_SELECTED EXCERPT_
Kaplan & Company, LLP Files Petition for Writ of Certiorari in the Supreme Court in Campaign for Southern Equality v. Bryant

Robbie Kaplan and Joshua Matz
Published on:
October 30, 2017
Petitioner Rev. Susan Hrostowski, an episcopal priest and an associate professor at the University of Southern Mississippi. (Photo by Imani Khayyam/Jackson Free Press)

Kaplan & Company, LLP has filed a Petition for Writ of Certiorari in the Supreme Court of United States in Campaign for Southern Equality v. Bryant.

Petitioners are the Campaign for Southern Equality, an organization whose members hold different religious faiths and beliefs but who all share the conviction that the marriages of LGBT people have equal dignity as those of straight couples; and The Reverend Dr. Susan Hrostowski, an Episcopal priest, married lesbian, and vicar of St. Elizabeth’s Episcopal Church in Collins, Mississippi.

In 2016, nearly a year after Obergefell v. Hodges legalized same-sex marriage in all fifty states, Governor Phil Bryant of Mississippi signed HB 1523 into law.  HB 1523, also known as the “Religious Liberty Accommodations Act,” protects individuals and entities who act “based upon or in a manner consistent” with the following three religious beliefs:

  1. Marriage should be recognized only between one man and one woman;
  2. Sexual relations are “properly reserved” to such a marriage; and
  3. The terms male and female refer to “immutable biological sex” as determined by anatomy and genetics at birth.

HB 1523 then allows individuals and businesses to discriminate against LGBT people a wide variety of different contexts, including allowing school guidance counselors to refuse to counsel a student; a doctor (notwithstanding professional standards and state regulations) to refuse to treat a patient in certain situations which include psychological, counseling, and fertility services; and state employees to refuse to serve same-sex couples seeking marriage licenses and ceremonies.

_EXERCISE INSTRUCTIONS_
1. According to the announcement, who signed HB 1523 into law?
2. In the announcement, rewrite everything from "Kaplan & Company, LLP Files" down to "Equality v. Bryant.", putting "cert petition" in place of "Petition for Writ of Certiorari".

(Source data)

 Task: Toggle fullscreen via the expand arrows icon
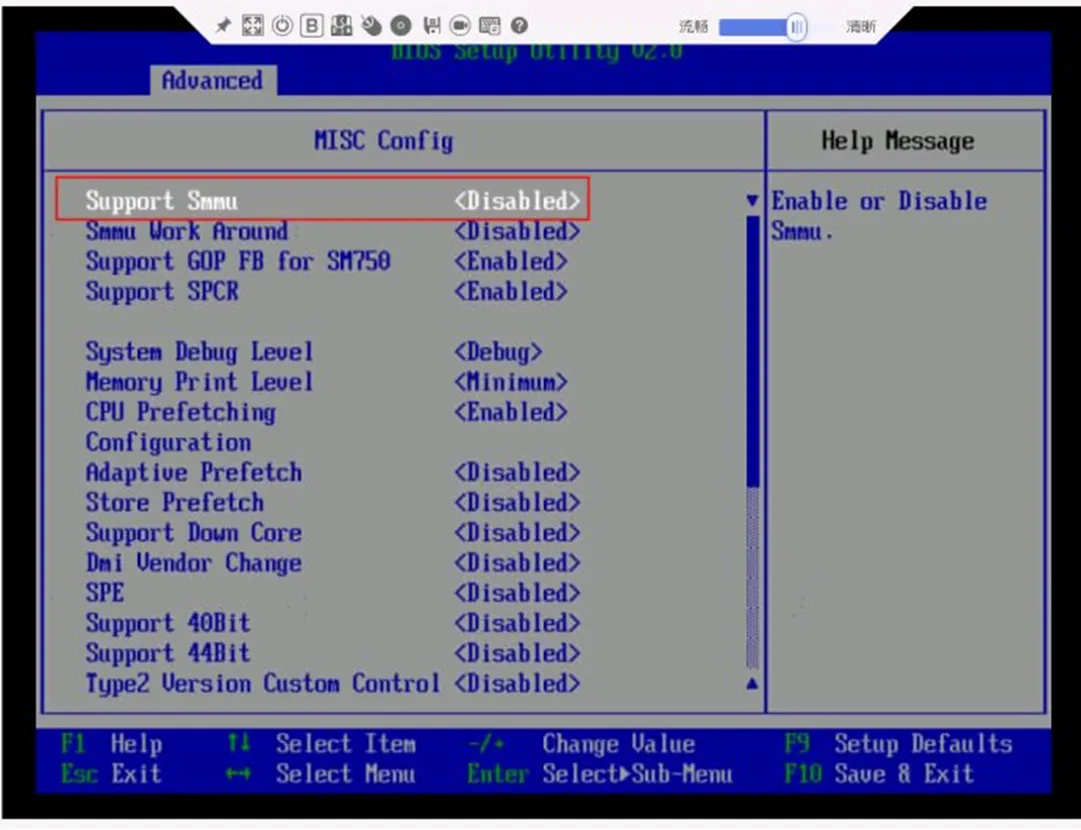tap(252, 26)
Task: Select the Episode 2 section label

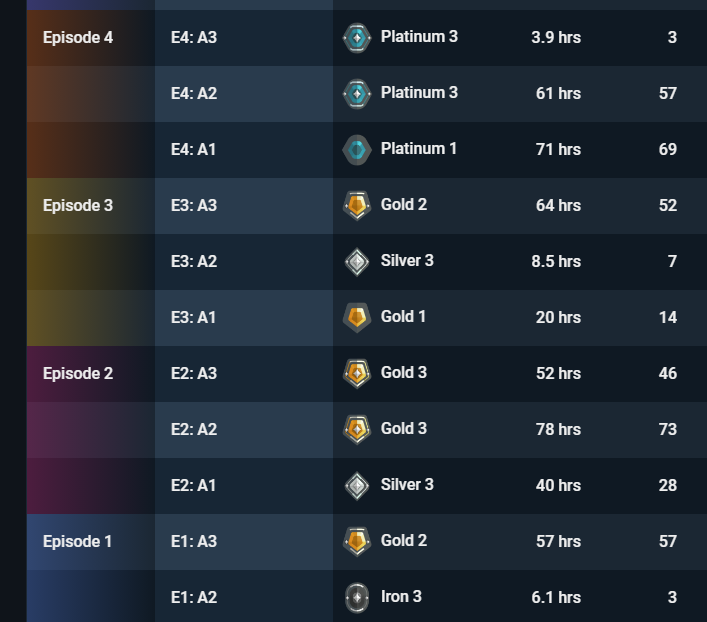Action: coord(78,374)
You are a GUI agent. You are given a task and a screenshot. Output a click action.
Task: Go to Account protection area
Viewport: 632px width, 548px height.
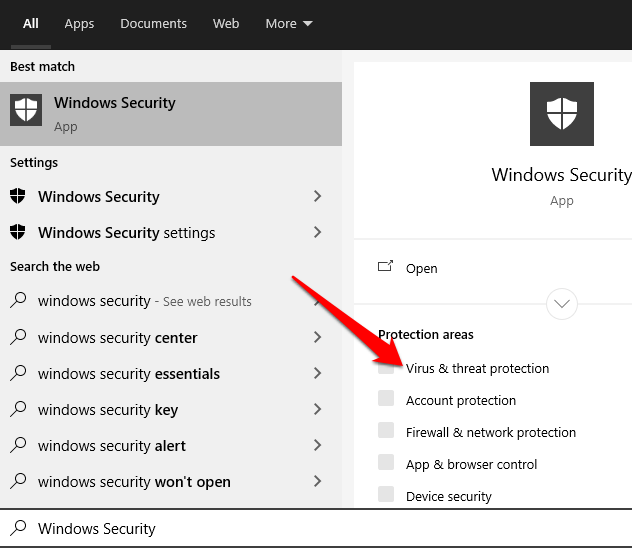[461, 400]
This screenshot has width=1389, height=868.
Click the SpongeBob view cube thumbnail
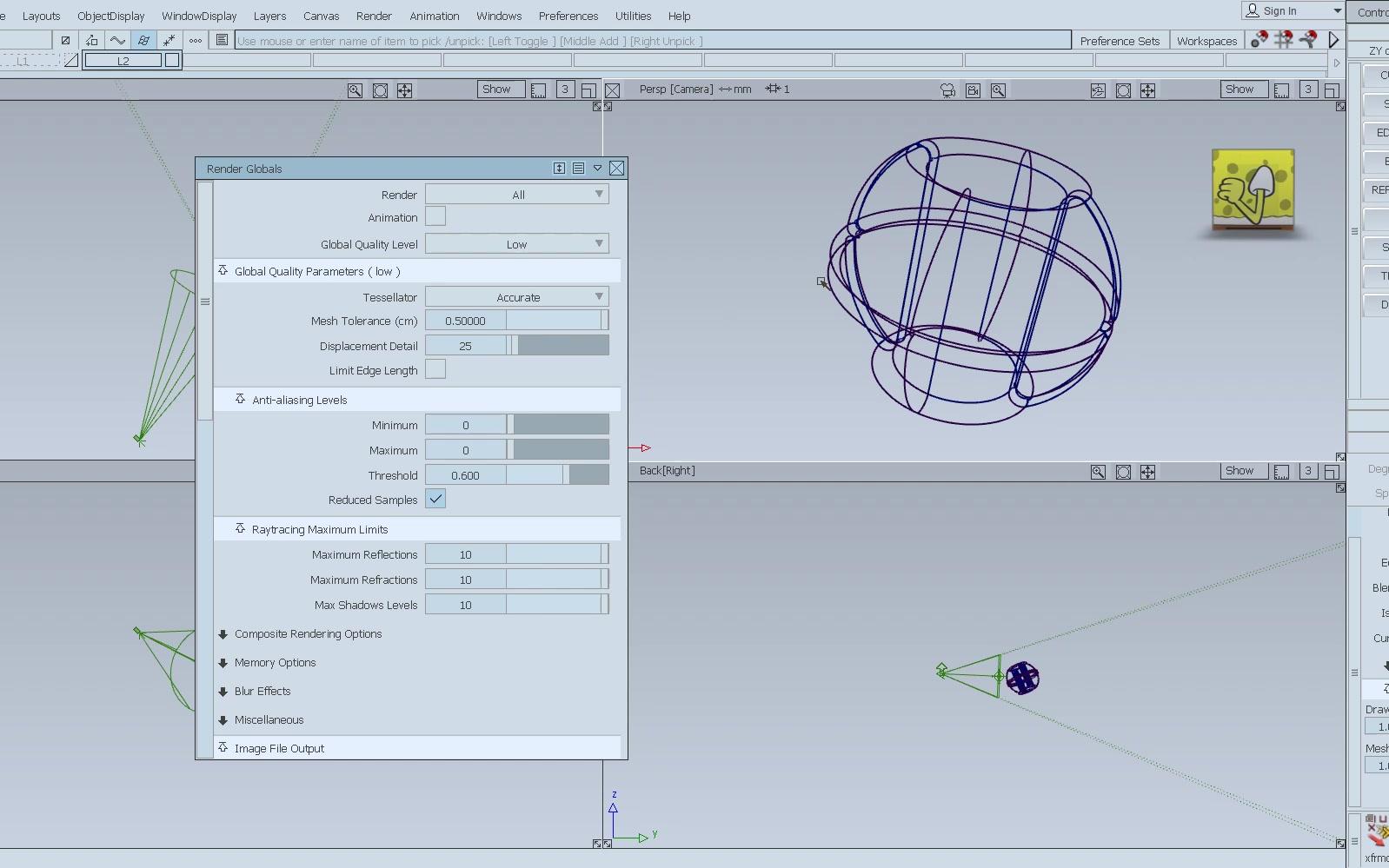(1253, 189)
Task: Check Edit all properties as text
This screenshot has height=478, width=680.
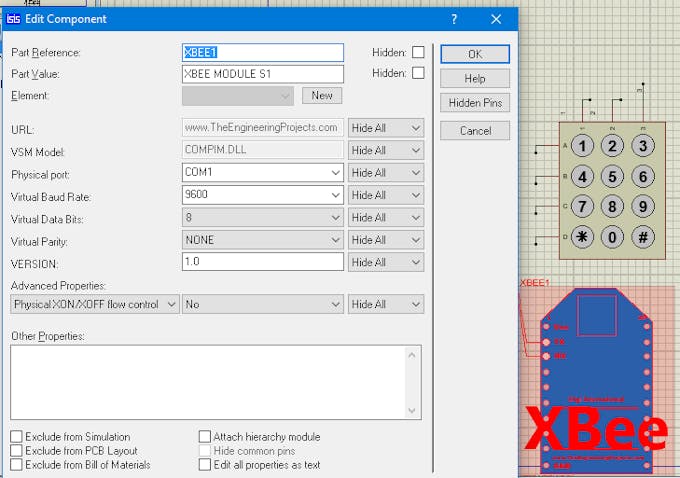Action: click(205, 464)
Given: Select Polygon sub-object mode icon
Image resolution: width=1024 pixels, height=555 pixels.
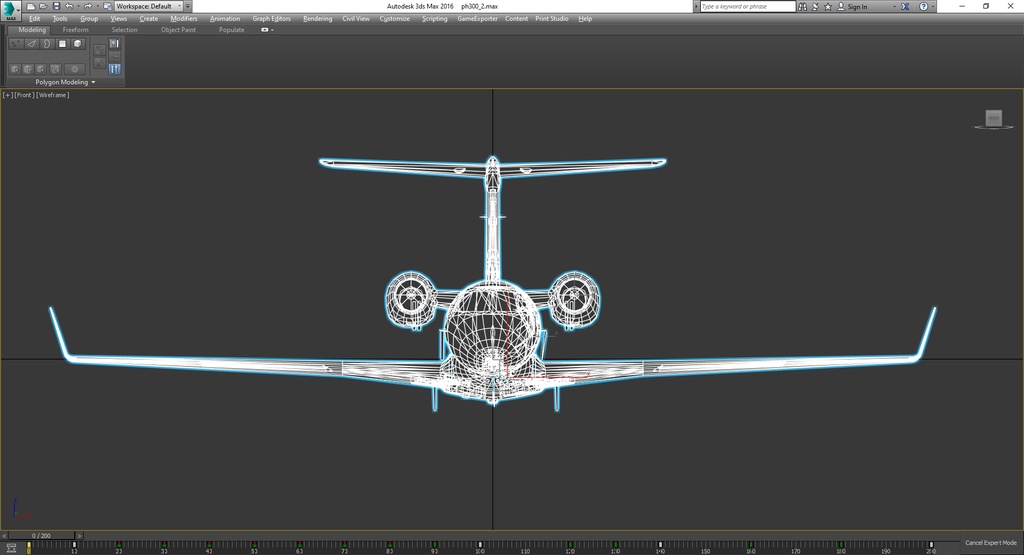Looking at the screenshot, I should click(x=62, y=44).
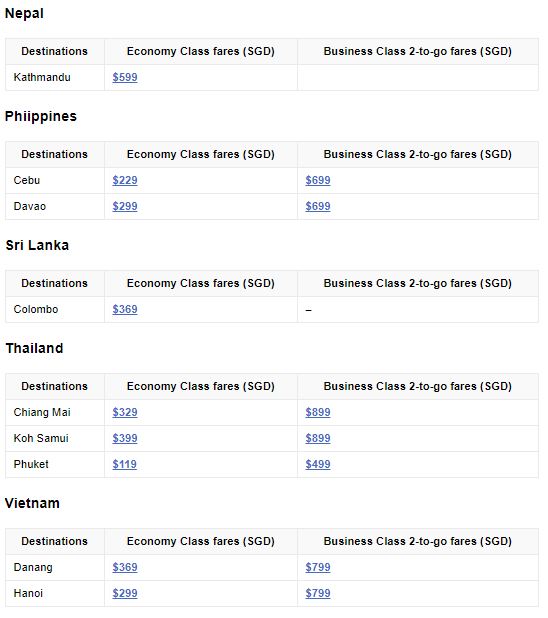Open Cebu business class $699 fare link
The height and width of the screenshot is (618, 548).
coord(318,181)
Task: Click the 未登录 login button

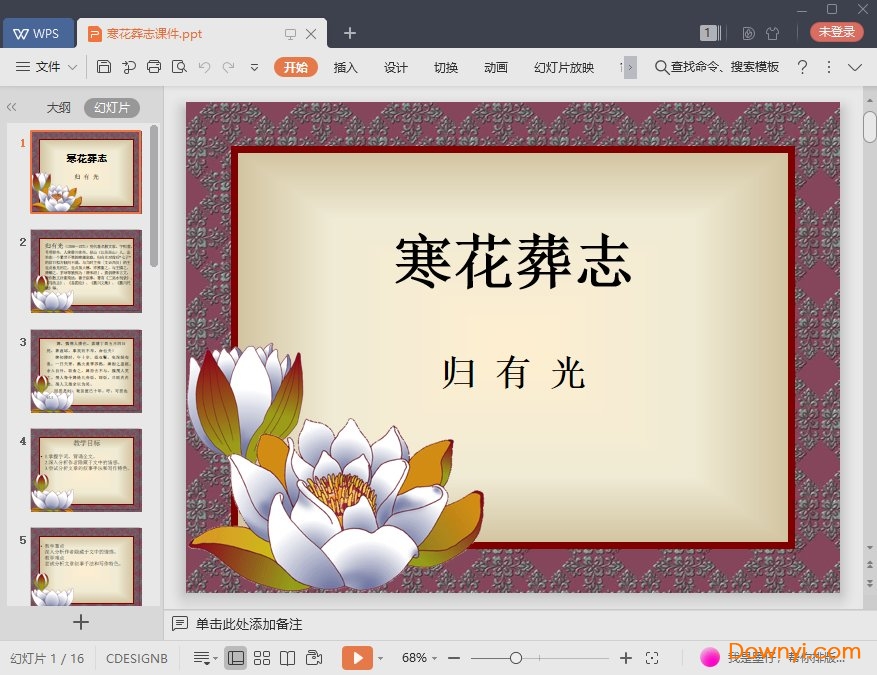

_ANSWERS PER TASK_
1. Governor Phil Bryant of Mississippi signed HB 1523 into law.

2.
Kaplan & Company, LLP Files cert petition in the Supreme Court in Campaign for Southern Equality v. Bryant

Robbie Kaplan and Joshua Matz
Published on:
October 30, 2017
Petitioner Rev. Susan Hrostowski, an episcopal priest and an associate professor at the University of Southern Mississippi. (Photo by Imani Khayyam/Jackson Free Press)

Kaplan & Company, LLP has filed a cert petition in the Supreme Court of United States in Campaign for Southern Equality v. Bryant.